If California can’t approve the restart of a former producing oil well, what makes you think they can approve lithium extraction from a toxic lake?
“As highlighted by The Daily Galaxy, geothermal production well extraction is a highly water-intensive process that could be detrimental to the environment. The Salton Sea is also highly toxic due to agricultural runoff and a lack of water inflow, which poses health concerns. In 2019 a University of Southern California study found that 21 per cent of children residing near it had asthma-like symptoms — more than triple the national average.”
California already has a water problem. And I don’t think they’d trade more lithium for more sick kids. Mines have shut-down over endangered plants.
The Blueprint for Ethical Mining Investment
I’ve written a lot about how today’s Defense Industry will be tomorrow’s Mining Industry.
The basic idea is that Defense stocks used to be “bad” and “unethical” so European (and other ESG-mandated) funds wouldn’t invest in the space. Morals over profits or something like that.
Then Russia invaded Ukraine and the US told Europe, “We’re not going to give you free military aid and weapons anymore.” Those two events were very good for defense stocks, particularly European defense stocks.
Suddenly, investing in defense stocks was the most ethical thing to do … for the health of the country! It was the 21st century version of buying War Bonds to support “the good fight!”
It was the perfect Brand Reimagination. Defense companies don’t make Killing Machines, they make Peace Defense Machines. David Ogilvy is probably looking down smiling.
Anyways, here’s Rutherford Hall describing the blueprint for ethical defense investing (from the FT):
“From the comms perspective we now have a chance to reframe the debate around the importance of the work we do and to make the point that defending our liberty from aggression or extremism is in fact the height of virtue. As part of this we are working up a plan to pressure the EU to re-examine its sustainable investment rules that make it hard for ESG funds to invest in the defence sector. After all there’s nothing very environmental about Russian T-90s rolling along your autobahns.”
Remember those points, “We now have a chance to reframe the debate around the importance of the work we do and to make the point that defending our liberty from aggression or extremism is in fact the height of virtue.”
This is how mining stocks win. This is how billions of dollars flow into the extractive industry. Mining isn’t anti-environmental, it’s pro Liberty, pro National Defense, and pro jobs.
Rutherford continues:
“Key to this argument however is a shift in the way we think about what we are selling. We need to switch the focus from outputs to outcomes.

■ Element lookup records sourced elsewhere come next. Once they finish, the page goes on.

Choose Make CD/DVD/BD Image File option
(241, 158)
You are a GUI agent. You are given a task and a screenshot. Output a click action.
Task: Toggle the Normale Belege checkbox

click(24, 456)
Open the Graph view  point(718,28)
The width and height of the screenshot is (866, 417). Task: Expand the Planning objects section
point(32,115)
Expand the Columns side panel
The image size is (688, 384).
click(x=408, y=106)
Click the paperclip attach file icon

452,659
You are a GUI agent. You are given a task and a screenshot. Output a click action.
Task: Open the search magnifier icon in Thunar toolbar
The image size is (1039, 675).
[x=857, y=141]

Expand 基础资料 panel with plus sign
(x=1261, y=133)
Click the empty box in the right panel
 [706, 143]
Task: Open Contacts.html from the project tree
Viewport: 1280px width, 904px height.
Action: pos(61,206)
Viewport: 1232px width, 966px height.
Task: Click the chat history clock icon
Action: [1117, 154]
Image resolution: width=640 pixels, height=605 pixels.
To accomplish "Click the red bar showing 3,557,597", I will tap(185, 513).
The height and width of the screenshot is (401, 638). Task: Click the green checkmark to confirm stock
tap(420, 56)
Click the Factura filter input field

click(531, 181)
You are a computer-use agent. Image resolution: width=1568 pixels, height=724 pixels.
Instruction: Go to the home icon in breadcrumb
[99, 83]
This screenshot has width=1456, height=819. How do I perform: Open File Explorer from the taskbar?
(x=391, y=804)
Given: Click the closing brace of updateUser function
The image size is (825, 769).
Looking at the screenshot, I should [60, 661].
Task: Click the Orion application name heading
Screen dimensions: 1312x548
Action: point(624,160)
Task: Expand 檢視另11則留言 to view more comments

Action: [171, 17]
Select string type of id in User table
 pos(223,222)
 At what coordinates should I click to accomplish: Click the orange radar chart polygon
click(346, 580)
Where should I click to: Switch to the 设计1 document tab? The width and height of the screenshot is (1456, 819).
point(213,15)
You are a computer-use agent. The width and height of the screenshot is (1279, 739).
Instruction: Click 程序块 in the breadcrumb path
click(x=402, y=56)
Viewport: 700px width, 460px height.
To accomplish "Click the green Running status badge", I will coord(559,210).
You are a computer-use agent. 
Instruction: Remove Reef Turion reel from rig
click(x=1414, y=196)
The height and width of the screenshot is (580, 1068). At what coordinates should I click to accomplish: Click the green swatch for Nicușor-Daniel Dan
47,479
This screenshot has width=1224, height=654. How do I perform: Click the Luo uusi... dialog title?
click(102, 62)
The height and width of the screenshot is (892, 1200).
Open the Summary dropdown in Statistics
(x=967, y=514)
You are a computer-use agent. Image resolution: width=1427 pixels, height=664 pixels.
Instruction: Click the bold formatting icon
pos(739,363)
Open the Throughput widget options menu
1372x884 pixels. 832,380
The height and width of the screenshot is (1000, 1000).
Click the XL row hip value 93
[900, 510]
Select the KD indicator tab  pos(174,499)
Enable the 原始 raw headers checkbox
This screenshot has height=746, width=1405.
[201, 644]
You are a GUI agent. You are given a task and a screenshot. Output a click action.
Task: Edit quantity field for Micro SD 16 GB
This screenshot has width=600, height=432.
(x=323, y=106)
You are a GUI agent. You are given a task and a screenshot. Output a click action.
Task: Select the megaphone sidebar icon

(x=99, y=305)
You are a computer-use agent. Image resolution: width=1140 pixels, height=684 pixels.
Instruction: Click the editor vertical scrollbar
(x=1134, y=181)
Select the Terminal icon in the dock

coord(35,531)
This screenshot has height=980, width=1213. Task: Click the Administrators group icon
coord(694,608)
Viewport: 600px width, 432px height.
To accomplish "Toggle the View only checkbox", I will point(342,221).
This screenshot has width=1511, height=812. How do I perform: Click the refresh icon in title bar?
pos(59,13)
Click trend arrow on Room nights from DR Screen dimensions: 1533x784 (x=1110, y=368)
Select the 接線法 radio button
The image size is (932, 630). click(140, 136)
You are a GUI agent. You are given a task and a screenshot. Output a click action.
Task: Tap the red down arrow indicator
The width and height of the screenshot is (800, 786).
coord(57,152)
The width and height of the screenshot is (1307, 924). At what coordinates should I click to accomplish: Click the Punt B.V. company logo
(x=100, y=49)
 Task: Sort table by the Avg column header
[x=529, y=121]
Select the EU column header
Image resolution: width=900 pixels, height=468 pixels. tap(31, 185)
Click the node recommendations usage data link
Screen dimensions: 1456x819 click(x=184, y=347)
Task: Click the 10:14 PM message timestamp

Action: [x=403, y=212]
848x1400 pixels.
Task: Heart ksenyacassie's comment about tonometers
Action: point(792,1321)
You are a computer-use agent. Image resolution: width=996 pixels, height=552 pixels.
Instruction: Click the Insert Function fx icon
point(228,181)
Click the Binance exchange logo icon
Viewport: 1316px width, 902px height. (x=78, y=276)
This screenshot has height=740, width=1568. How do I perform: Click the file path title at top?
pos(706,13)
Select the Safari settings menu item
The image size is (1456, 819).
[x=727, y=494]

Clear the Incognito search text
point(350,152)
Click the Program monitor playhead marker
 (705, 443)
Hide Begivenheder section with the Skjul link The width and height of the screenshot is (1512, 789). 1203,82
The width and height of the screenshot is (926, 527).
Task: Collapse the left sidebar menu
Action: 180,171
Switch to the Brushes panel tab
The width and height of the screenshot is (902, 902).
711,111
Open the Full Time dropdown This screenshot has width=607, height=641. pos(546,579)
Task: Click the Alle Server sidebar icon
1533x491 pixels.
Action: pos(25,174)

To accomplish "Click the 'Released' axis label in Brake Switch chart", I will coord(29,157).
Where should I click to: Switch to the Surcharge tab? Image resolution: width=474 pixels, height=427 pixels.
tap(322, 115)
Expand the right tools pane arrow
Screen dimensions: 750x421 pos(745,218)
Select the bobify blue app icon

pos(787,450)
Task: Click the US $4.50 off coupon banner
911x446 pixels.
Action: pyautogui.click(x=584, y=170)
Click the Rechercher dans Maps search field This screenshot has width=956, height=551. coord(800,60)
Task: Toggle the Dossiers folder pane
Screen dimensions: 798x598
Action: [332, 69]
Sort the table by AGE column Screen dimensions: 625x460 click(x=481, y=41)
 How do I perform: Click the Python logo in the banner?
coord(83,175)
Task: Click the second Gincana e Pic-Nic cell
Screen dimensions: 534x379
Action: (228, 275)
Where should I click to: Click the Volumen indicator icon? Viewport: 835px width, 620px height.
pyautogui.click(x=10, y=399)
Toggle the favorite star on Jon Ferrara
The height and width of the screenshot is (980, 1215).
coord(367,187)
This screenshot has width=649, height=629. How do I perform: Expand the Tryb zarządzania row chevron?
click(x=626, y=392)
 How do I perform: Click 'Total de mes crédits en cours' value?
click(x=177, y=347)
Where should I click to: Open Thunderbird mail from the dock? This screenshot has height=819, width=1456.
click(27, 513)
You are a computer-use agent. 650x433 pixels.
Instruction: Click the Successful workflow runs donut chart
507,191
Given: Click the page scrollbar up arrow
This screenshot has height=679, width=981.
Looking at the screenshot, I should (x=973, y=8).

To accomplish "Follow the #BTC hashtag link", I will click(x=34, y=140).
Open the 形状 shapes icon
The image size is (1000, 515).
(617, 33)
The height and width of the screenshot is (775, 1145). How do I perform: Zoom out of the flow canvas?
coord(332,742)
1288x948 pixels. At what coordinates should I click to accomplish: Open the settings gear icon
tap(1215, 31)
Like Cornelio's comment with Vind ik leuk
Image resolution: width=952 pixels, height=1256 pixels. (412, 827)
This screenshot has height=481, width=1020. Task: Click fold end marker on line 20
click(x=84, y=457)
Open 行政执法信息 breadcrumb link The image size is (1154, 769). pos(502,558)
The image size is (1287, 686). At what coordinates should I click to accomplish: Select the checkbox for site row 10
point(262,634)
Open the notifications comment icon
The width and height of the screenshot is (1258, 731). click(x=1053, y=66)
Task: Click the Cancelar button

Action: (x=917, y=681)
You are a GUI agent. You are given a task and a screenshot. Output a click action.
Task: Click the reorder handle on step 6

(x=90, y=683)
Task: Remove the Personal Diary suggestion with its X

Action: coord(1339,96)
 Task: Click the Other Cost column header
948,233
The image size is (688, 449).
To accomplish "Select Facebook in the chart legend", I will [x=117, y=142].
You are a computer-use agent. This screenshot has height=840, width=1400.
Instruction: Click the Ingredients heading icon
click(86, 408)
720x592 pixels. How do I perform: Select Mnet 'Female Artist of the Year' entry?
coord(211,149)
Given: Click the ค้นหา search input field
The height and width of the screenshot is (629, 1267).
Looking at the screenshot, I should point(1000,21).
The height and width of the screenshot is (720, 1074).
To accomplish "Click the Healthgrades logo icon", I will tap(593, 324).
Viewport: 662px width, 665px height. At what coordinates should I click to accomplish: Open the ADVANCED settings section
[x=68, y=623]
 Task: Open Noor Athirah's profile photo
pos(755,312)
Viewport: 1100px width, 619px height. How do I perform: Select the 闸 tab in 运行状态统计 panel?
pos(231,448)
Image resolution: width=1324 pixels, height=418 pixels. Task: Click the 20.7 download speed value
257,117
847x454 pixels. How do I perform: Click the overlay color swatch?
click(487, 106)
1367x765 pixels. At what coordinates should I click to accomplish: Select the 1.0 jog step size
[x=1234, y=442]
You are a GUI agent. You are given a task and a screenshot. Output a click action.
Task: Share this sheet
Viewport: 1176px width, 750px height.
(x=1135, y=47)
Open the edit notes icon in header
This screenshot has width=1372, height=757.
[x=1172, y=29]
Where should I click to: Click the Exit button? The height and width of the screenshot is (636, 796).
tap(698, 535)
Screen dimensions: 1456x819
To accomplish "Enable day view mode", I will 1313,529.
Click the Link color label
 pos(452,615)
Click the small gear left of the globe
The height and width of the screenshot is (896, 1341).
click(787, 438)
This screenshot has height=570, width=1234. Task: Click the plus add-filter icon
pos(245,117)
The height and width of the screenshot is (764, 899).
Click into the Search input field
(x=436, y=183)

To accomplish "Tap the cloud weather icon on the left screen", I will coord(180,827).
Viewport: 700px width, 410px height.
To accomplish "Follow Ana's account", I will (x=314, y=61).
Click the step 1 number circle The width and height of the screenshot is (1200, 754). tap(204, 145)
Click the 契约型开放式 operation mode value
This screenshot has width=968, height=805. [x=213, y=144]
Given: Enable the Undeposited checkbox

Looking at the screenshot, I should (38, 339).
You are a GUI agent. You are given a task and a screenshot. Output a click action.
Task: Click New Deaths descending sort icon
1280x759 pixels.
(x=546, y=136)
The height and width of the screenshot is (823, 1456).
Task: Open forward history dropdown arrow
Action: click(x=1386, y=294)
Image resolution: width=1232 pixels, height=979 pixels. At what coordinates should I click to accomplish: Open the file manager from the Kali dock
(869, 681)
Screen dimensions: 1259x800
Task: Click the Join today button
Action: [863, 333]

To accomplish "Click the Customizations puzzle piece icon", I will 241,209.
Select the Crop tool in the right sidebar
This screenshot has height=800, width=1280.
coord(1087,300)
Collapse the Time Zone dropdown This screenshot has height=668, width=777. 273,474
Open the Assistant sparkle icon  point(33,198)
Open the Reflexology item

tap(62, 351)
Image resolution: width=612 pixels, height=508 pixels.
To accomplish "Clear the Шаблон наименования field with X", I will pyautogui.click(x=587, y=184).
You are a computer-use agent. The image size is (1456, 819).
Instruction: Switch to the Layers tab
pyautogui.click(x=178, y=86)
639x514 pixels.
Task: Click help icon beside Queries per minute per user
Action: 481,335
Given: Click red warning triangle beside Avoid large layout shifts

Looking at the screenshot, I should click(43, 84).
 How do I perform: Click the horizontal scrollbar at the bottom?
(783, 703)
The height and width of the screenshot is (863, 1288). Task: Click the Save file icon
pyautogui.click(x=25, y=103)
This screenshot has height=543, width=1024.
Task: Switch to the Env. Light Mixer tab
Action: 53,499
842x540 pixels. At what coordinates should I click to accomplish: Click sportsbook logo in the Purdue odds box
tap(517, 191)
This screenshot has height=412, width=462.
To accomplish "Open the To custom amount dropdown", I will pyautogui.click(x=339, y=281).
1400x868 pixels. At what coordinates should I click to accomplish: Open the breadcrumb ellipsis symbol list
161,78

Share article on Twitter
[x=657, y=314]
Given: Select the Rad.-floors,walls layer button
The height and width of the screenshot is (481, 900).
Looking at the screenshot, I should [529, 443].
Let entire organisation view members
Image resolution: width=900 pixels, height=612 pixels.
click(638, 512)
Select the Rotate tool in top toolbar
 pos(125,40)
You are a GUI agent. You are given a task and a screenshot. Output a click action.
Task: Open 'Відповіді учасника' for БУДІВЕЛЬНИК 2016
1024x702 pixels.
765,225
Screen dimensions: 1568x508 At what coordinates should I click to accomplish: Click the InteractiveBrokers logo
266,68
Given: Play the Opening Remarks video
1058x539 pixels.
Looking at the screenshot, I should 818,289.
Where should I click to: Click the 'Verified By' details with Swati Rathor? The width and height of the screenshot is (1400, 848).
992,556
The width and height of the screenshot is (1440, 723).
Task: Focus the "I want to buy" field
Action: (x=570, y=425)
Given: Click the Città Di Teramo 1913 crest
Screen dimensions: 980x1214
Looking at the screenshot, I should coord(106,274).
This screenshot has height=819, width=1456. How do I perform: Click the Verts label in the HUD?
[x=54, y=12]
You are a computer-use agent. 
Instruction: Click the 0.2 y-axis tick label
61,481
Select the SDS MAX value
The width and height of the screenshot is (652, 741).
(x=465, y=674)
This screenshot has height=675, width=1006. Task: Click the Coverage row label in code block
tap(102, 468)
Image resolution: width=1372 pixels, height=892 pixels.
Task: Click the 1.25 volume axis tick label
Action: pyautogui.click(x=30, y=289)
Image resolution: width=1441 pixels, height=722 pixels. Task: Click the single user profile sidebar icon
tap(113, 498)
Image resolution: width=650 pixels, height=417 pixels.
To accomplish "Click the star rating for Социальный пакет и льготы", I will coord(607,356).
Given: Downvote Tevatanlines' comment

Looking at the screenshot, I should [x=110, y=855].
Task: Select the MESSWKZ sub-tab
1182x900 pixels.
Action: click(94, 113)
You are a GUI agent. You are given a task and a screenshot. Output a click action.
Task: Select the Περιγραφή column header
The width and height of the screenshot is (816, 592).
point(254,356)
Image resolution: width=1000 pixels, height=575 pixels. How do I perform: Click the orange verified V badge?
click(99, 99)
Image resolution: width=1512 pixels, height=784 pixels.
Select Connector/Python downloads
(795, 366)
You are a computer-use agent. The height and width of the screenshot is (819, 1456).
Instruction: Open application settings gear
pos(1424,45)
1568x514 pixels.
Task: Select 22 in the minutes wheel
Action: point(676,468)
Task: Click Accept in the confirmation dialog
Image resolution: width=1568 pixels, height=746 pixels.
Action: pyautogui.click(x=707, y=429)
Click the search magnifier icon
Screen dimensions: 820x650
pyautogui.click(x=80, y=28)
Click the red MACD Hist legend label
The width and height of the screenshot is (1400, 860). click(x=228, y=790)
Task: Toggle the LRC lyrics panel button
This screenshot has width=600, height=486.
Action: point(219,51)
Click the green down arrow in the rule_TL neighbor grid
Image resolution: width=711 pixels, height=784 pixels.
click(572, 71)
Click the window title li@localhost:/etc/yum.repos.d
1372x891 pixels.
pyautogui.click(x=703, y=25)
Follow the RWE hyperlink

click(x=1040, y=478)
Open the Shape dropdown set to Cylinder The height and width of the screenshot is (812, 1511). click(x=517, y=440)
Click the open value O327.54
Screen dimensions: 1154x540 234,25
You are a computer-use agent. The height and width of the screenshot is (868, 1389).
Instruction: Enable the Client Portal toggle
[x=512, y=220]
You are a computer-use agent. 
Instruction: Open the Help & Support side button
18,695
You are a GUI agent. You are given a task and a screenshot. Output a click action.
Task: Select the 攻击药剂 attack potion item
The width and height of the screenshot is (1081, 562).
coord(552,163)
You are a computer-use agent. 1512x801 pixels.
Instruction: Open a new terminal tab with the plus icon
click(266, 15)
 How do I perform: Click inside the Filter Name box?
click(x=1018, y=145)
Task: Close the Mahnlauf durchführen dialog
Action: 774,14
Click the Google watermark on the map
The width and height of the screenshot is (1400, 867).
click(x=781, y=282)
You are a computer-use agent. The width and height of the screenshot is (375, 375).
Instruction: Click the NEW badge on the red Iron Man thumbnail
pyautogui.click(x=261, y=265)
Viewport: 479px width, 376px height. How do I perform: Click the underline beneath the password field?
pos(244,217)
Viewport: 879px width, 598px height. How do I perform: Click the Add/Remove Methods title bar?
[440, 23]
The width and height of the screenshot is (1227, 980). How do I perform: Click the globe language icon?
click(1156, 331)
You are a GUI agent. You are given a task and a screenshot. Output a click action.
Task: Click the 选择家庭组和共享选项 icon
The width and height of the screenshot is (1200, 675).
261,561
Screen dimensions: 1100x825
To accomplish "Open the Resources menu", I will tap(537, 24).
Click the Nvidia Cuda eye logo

You are no longer selling advanced weapons systems, you are selling security. You do not manufacture assault drones, you are saving western Europe from Putin. You do not sell armour-piercing shells; you are delivering homeland security systems. You do not manufacture weapons, you manufacture peace through security. In the ethical arms industry, we don’t sell weapons, we sell freedom.”
Mining companies don’t sell rocks, they sell resource security. They don’t extract toxic minerals, they save the homeland from reliance on evil counterparties,
Mining companies don’t sell concentrate, they sell freedom.
And you can’t put a price tag on freedom (but if you could, it would probably be 30-40x EBITDA, right?).